▸ Work to be completed:
Could you return, exactly as written, only the lines from the one holding "The height and width of the screenshot is (595, 923)." through the final line of the records below?

▸ Exercise inputs:

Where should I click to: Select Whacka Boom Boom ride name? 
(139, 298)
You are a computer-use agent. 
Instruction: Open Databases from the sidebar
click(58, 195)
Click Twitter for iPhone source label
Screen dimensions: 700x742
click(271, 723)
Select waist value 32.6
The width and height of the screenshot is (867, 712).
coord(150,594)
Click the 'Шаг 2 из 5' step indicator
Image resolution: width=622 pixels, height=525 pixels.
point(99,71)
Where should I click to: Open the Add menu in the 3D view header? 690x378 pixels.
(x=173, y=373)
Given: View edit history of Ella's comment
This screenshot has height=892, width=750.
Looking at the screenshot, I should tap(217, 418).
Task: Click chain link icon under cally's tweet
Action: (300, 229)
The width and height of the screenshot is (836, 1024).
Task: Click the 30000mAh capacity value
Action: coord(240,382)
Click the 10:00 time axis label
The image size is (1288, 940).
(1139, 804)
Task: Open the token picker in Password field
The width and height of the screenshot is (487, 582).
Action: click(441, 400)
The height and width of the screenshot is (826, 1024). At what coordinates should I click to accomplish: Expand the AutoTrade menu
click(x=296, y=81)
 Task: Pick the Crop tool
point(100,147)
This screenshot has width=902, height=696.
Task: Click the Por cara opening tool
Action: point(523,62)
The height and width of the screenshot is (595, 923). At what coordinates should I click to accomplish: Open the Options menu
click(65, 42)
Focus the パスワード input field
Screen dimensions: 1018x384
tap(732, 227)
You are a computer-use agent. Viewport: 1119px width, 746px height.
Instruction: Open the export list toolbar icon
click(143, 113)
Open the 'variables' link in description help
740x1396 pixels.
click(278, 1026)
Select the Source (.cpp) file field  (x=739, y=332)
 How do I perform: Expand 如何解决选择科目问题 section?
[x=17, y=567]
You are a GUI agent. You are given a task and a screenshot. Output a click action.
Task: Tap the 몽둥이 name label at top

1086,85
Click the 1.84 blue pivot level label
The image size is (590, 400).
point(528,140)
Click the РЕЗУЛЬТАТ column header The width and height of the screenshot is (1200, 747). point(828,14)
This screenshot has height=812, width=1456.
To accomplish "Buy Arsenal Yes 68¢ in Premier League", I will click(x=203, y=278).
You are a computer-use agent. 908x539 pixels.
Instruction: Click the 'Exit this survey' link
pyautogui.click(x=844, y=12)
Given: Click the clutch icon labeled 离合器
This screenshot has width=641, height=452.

▸ Solution to this problem:
The height and width of the screenshot is (595, 923). At what coordinates should I click to accomplish: Open the Options menu
click(65, 42)
Focus the パスワード input field
Screen dimensions: 1018x384
tap(732, 227)
You are a computer-use agent. Viewport: 1119px width, 746px height.
Instruction: Open the export list toolbar icon
click(143, 113)
Open the 'variables' link in description help
740x1396 pixels.
click(278, 1026)
Select the Source (.cpp) file field  (x=739, y=332)
 How do I perform: Expand 如何解决选择科目问题 section?
[x=17, y=567]
You are a GUI agent. You are given a task and a screenshot. Output a click action.
Task: Tap the 몽둥이 name label at top

1086,85
Click the 1.84 blue pivot level label
The image size is (590, 400).
point(528,140)
Click the РЕЗУЛЬТАТ column header The width and height of the screenshot is (1200, 747). point(828,14)
This screenshot has height=812, width=1456.
To accomplish "Buy Arsenal Yes 68¢ in Premier League", I will click(x=203, y=278).
You are a computer-use agent. 908x539 pixels.
Instruction: Click the 'Exit this survey' link
pyautogui.click(x=844, y=12)
Given: Click the clutch icon labeled 离合器
This screenshot has width=641, height=452.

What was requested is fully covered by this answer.